Weiter ging es in Richtung Pirmasens zur Mittagspause. Das Auto lief super, die Stimmung an Bord
hätte nach den WPs der ersten Etappe, in der wir uns so super gefühlt hatten, nicht besser sein
können. Doch dann passierte das unfassbare: Nach einem Überholvorgang bergab ging das
Fahrzeug bei einer Geschwindigkeit von rd.100 km/h einfach aus und wir schafften es noch gerade  
in eine Haltebucht. Haube auf und Fehlersuche, der Tank war halb voll, der Anlasser leierte, die
Zündkabel schienen in Ordnung und wir konnten den Fehler nicht finden. Wir hatten schon zum
Telefon gegriffen, da Stand bereits der AVD Servicewagen und der Abschlepper da.  
Was für ein Glück, wir hatten keine zehn Minuten gestanden. Eine weitere Fehlersuche blieb
erfolglos und unser Porsche 944 wurde auf den Anhänger geladen. Weiter ging es nach Pirmasens,
Oliver im Abschlepplaster und Klaus im Servicefahrzeug dahinter.

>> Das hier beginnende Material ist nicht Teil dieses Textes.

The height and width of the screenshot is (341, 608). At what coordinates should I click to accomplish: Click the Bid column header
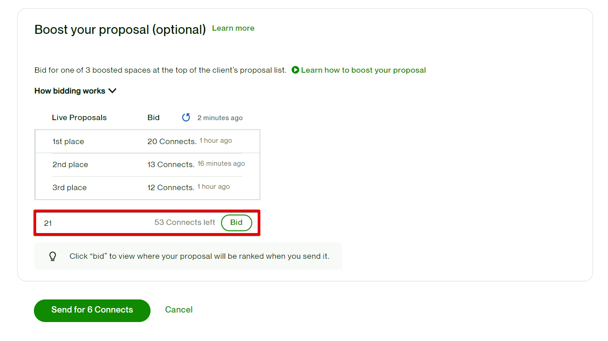point(153,117)
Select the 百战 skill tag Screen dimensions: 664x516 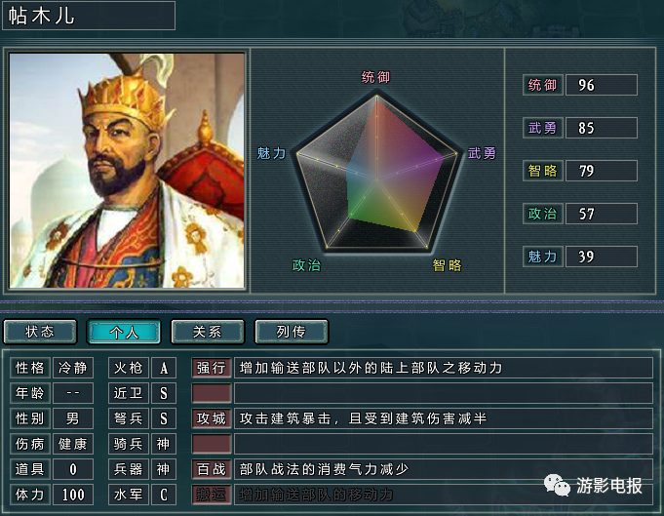click(x=212, y=469)
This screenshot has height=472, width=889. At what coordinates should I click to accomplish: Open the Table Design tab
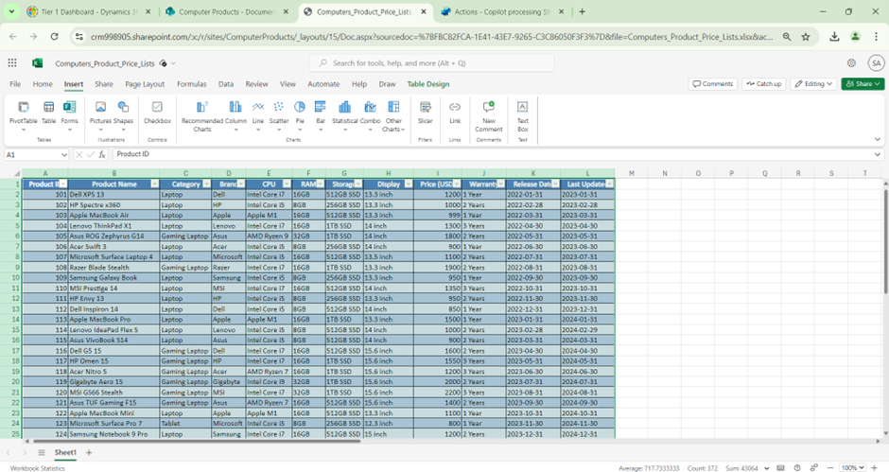click(x=428, y=84)
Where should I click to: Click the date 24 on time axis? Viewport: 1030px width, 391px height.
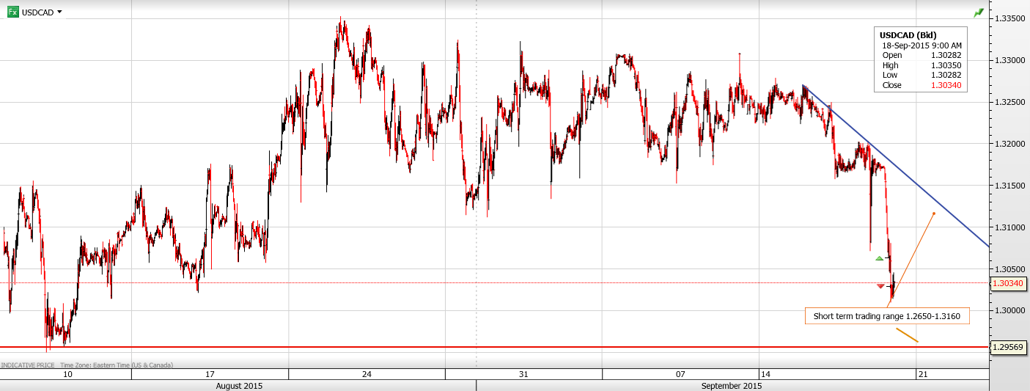[367, 374]
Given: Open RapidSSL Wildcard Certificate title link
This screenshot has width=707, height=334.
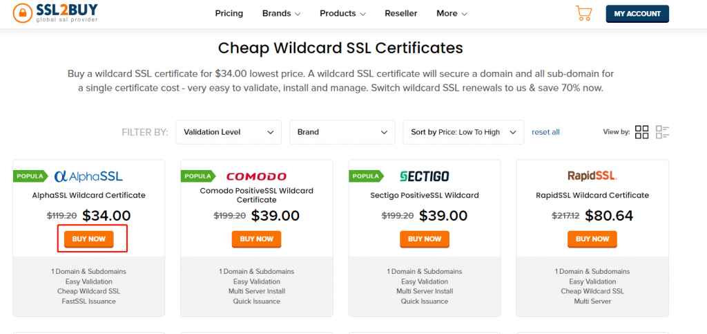Looking at the screenshot, I should pyautogui.click(x=592, y=195).
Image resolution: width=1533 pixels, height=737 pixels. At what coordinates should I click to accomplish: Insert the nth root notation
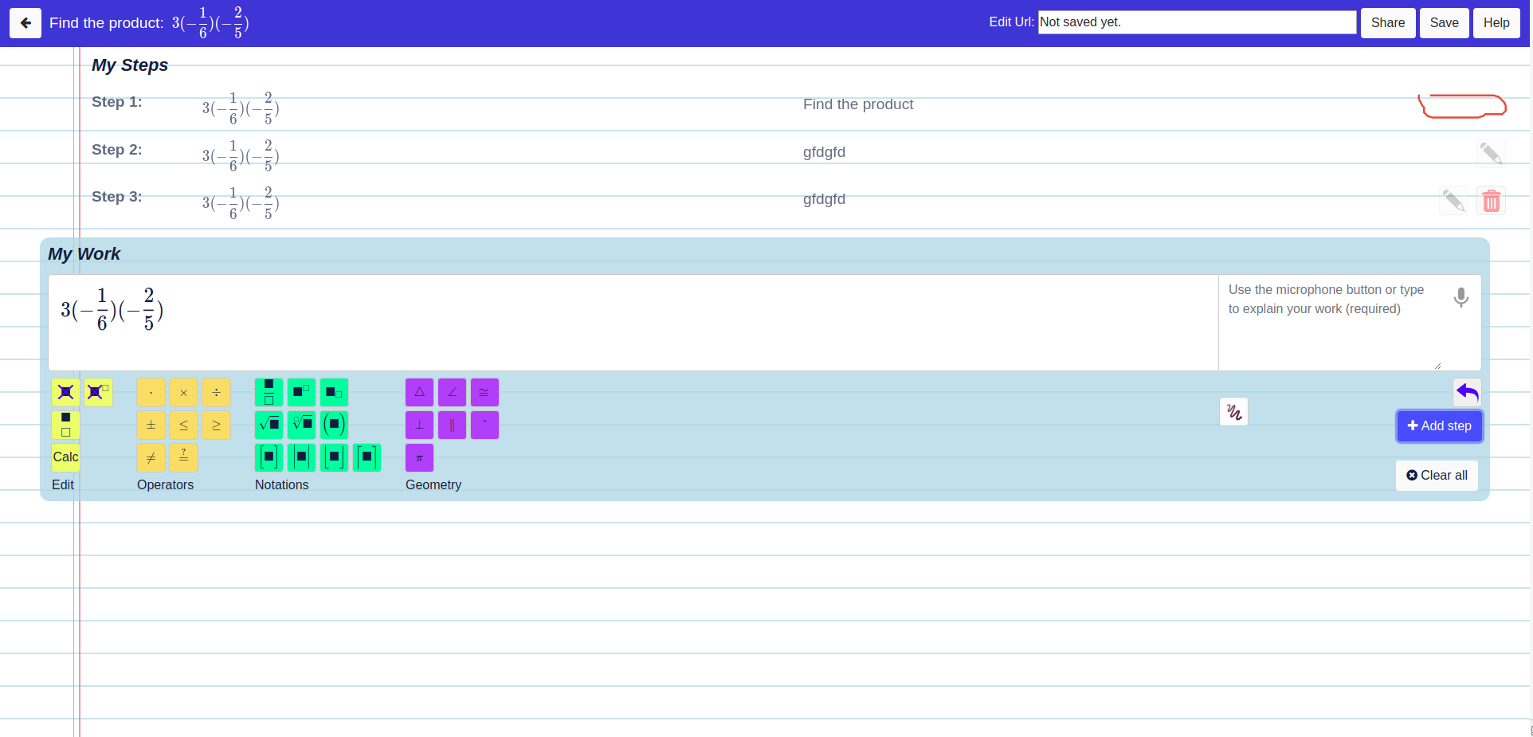click(x=301, y=425)
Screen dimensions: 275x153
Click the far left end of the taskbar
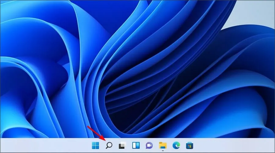coord(3,145)
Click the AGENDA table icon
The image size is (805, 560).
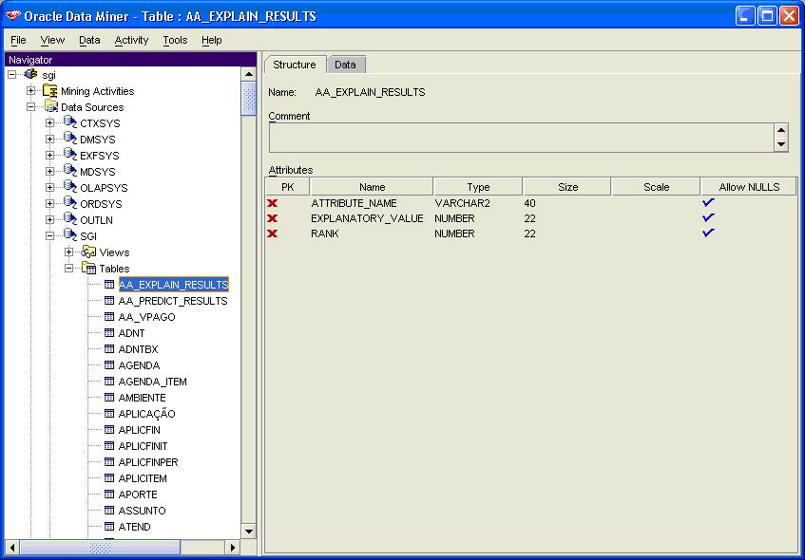pos(108,365)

Dort angekommen begaben wir uns gemeinsam mit dem Serviceteam von Thomas Konopka
fieberhaft auf Fehlersuche, indem wir Teile der Zündanlage austauschten und alle in Frage
kommenden Leitungen durchmaßen – ohne Befund. Aber es wollte sich kein Zündfunken
einstellen. Diagnose: entweder defektes Steuergerät der Bosch-L-Jetronik nebst DME-Relais oder
aber defekte Bezugsmarken- oder auch OT-Geber (eine Hallsonde, die die Kurbelwellen-
umdrehung überwacht und der Zündbox ein Signal sendet, sobald die Kurbelwelle den oberen
Totpunkt durchläuft). Fazit: so oder so, wir brauchten fahrzeugspezifische Ersatzteile, die niemand
so einfach aus dem Ärmel zaubern konnte. Nach einem durchweg gelungenen Rallyestart brachte
uns diese Erkenntnis natürlich zur Ernüchterung und unsere Entscheidung stand fest:

Rallyeabbruch!

Olli zu Klaus: Jetzt geht’s Heim nach Stuttgart, das Auto kommt irgendwann wieder in Ordnung und
wir ertränken den Frust im Nachtleben!

Es sollte aber alles ganz anders kommen: Plötzlich erscheint die Fahrtleiterin, Frau Triefenbach
bei uns und bietet uns das AvD-Histo-Monte-Ersatzfahrzeug, einen Porsche Cayenne GTS, zur
Weiterfahrt an, was wir zunächst dankend ablehnen, denn außer der Wertung weiterfahren kommt
für uns nicht in Frage. Dann fällt Frau Triefenbach eine „eigenwillige“ Entscheidung.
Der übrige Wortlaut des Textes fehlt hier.